We have three who are registered—two nurse practitioners, and a psychiatrist.
Was it difficult to get them certified for meaningful use?
The product that we’re using had all the components. What was hard was the registration of prescribers. We had one who was already registered at a different agency, so we couldn’t claim them. Also during that time, we had registered agency-wide for meaningful use; so how did we get them to sign the funds over to us? Because we signed up as an agency, not as individuals, per the eligible professionals. That was the hard part.
So your EPs have received some funding from the meaningful use program?
Yes, that’s correct.
What have been the biggest lessons learned so far on this journey?
I would say it’s knowing your costs. It’s always been very difficult in BH to know your true costs. We’re operating off this historical model of basing funding on what it was in the previous year. Now, with everything accessible in the EHR, we’re able to leverage data in utilization management, to determine our costs. Is it at the level we should be, or over- and under-utilizing? Now, we have reports that tell us.
Have you been sharing data with any other community behavioral health centers in Michigan?
Yes, we’ve been participating with the Michigan Health Information Network (the East Lansing-based statewide health information network); we’re in the testing phases of getting admissions, discharge, and transfer data. That’s going right into the care record; and it would alert us to admissions, discharges and transfers, for our patients. It’s a one-way communication; they feed us the ADTs [admission, discharge, and transfer data].
And in the state of Michigan, we’re broken into regions. And we have five community health centers within our region; we’re one of five. And we’re exchanging data. Our data goes up to the regional entity, and we utilize another product for analytics, on that regional level.
What should healthcare IT leaders from any organization that you might collaborate with, know?
The biggest thing for me is to be able to share records with an agency that needs it, in the case of a transfer of care, or our provider network knowing that they’re entering physical health or being transferred to another care provider, being able to share that data. So from our local inpatient hospital here—let’s say one of our consumers presented at the ER; they should have our records in the ER. And there’s some effort taking place at the state level now, with that. But that should also be taking place at the local level.
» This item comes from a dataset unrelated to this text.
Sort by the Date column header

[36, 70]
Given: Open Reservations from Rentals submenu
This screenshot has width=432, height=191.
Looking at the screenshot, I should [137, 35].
What’s next for you and your colleagues, in all this?
For me, it’s really shoring up our outcomes basis and value basis. We’d like to become more standardized in terms of our local efforts. I’d really like to be able to have a standardized recommendation for level of care, that comes out of the ANSA—the Adult Needs and Strengths Assessment—[the a multi-purpose tool developed for adult’s behavioral health services to support decisionmaking, including level of care and service planning, to facilitate quality improvement initiatives, and to allow for the monitoring of outcomes of services]. I’d like to be able to have a standardized output for level of care, out of that assessment, utilizing data. We’re also evaluating other tools for other assessments as well. These assessments might be for substance abuse; might be for the assessment of children. The next step would be to come up with an appropriate level of care, using these standardized assessments, and then to develop a standardized recommendation. But the algorithms need to be built in.
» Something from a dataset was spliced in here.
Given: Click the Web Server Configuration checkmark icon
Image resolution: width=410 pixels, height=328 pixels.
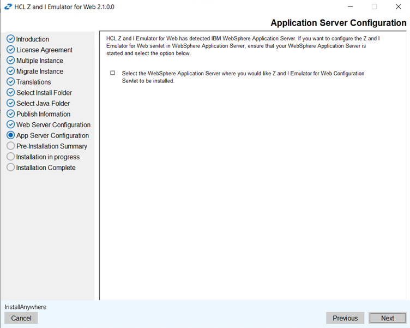Looking at the screenshot, I should click(10, 125).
Given the kind of progress that you and your colleagues at CMHOC are making, how fast will such progress be evolving forward across the U.S. healthcare system, in the next few years?
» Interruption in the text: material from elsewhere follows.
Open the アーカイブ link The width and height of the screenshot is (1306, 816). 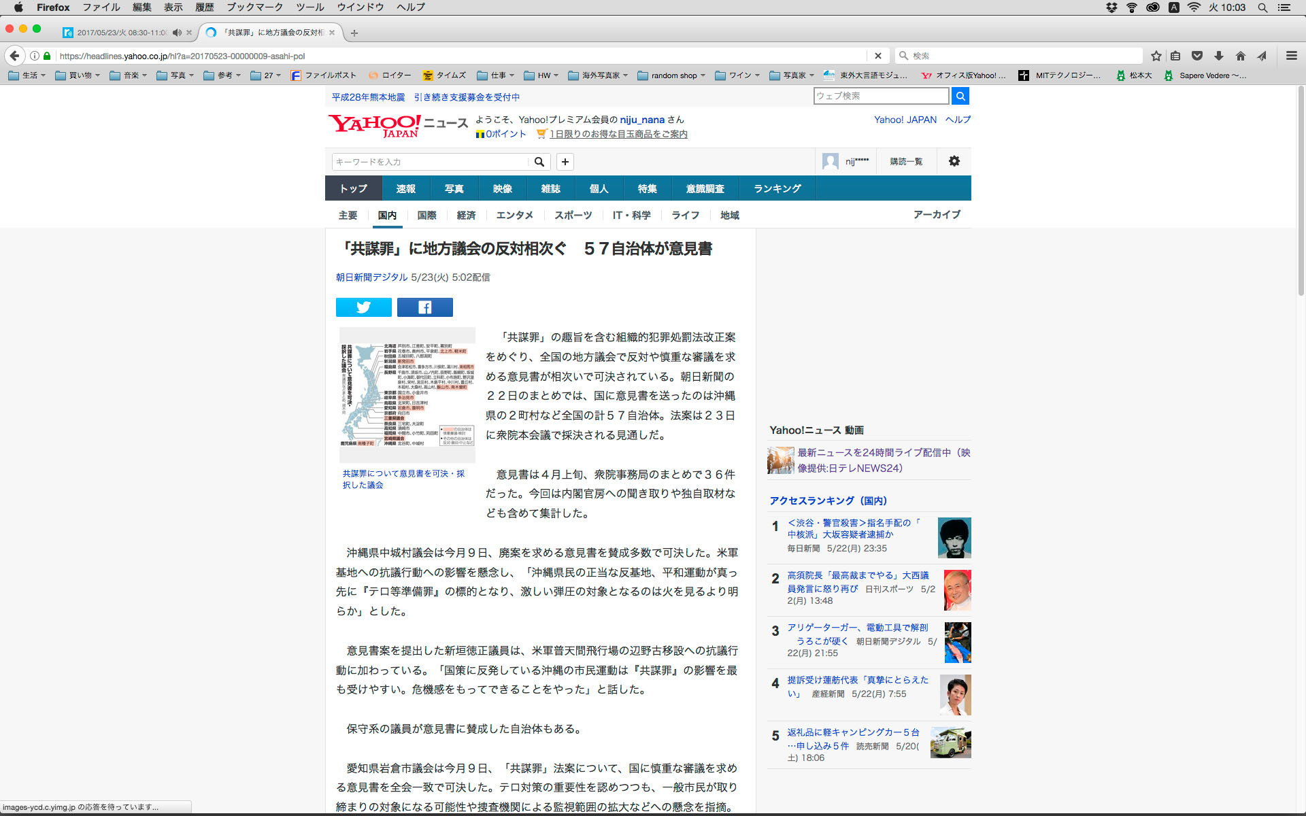937,215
All of our partners have rolled out the ANSA in some fashion. We rolled out the ANSA for our organization, in the past year. And the region has hired Integrated Health Analytics, it’s a PhD statistician with a couple of master’s-level statisticians, to produce the algorithms we need to determine level of care. We should have a standardized protocol for recommendations for next level of care, out of that. In Michigan, it’s all recommendations, because it’s delivered for patient-centered planning.